O provedor do ouvinte da Antena 1, Mário Figueiredo, admitiu hoje que a decisão de acabar com a rubrica em que participava o cronista Pedro Rosa Mendes resultou de um ato “ilícito, prepotente e arrogante”. “Considero, principalmente depois da audição de ontem [terça-feira], que tudo indica que houve um ato prepotente, arrogante, por parte de quem tinha decisão de acabar com o programa. Se isto configura um ato ilícito, estou convencido que sim”, afirmou Mário Figueiredo na comissão parlamentar para a Ética, Cidadania e Comunicação, no Parlamento.

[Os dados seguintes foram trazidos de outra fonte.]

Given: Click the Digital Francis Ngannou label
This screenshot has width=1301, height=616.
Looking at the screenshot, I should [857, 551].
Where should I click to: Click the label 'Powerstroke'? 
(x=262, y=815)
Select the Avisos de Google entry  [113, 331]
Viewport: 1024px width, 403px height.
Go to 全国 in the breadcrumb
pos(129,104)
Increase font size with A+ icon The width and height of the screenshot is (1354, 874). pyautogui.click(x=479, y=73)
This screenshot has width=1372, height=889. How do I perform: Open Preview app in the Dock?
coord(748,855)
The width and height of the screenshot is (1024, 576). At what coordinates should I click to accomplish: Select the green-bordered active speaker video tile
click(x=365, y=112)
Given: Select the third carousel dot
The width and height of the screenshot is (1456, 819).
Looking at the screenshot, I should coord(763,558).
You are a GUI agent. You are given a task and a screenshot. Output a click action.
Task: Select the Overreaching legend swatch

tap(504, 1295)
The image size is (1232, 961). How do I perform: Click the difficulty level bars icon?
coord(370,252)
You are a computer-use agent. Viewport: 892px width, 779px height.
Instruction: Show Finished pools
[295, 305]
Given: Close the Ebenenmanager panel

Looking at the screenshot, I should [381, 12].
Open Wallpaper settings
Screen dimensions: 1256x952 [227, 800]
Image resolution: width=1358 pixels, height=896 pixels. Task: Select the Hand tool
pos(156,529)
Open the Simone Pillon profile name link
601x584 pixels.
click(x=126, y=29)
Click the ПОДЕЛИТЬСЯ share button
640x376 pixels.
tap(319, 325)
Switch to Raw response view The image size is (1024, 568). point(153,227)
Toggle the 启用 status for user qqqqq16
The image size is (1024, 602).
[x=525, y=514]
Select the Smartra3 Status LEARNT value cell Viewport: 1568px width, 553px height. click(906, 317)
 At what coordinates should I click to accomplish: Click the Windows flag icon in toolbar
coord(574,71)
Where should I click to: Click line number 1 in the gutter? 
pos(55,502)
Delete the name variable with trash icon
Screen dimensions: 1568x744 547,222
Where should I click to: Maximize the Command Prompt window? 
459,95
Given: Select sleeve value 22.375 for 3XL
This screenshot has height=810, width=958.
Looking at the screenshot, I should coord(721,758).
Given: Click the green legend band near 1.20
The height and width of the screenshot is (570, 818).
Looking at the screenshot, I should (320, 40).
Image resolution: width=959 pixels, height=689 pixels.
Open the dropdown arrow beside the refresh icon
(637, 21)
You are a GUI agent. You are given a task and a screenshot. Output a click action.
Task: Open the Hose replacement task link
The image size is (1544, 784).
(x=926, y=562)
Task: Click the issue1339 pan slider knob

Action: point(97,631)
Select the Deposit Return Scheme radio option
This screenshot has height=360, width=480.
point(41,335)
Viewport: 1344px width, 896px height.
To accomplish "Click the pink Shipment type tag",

O provedor referia-se à audição do ex-director adjunto de informação da RDP, Ricardo Alexandre, o qual afirmou que o ex-director de informação da estação pública lhe disse que o programa “Este Tempo” era suspenso por causa da crónica de Pedro Rosa Mendes sobre Angola. O provedor do ouvinte apontou “várias contradições, meias verdades e insinuações” nos depoimentos feitos à comissão de Ética, que contribuem para a suspeição sobre os motivos da suspensão do programa, mas acrescentou estar convicto de que não houve intervenção da tutela, nem da administração. Esta foi a sexta audição que a Comissão realizou sobre o assunto. Mário Figueiredo adiantou, no entanto, que o fim do programa foi feito de “forma atabalhoada” e que o facto de se tratar de uma estação de serviço público obrigaria a outra atitude.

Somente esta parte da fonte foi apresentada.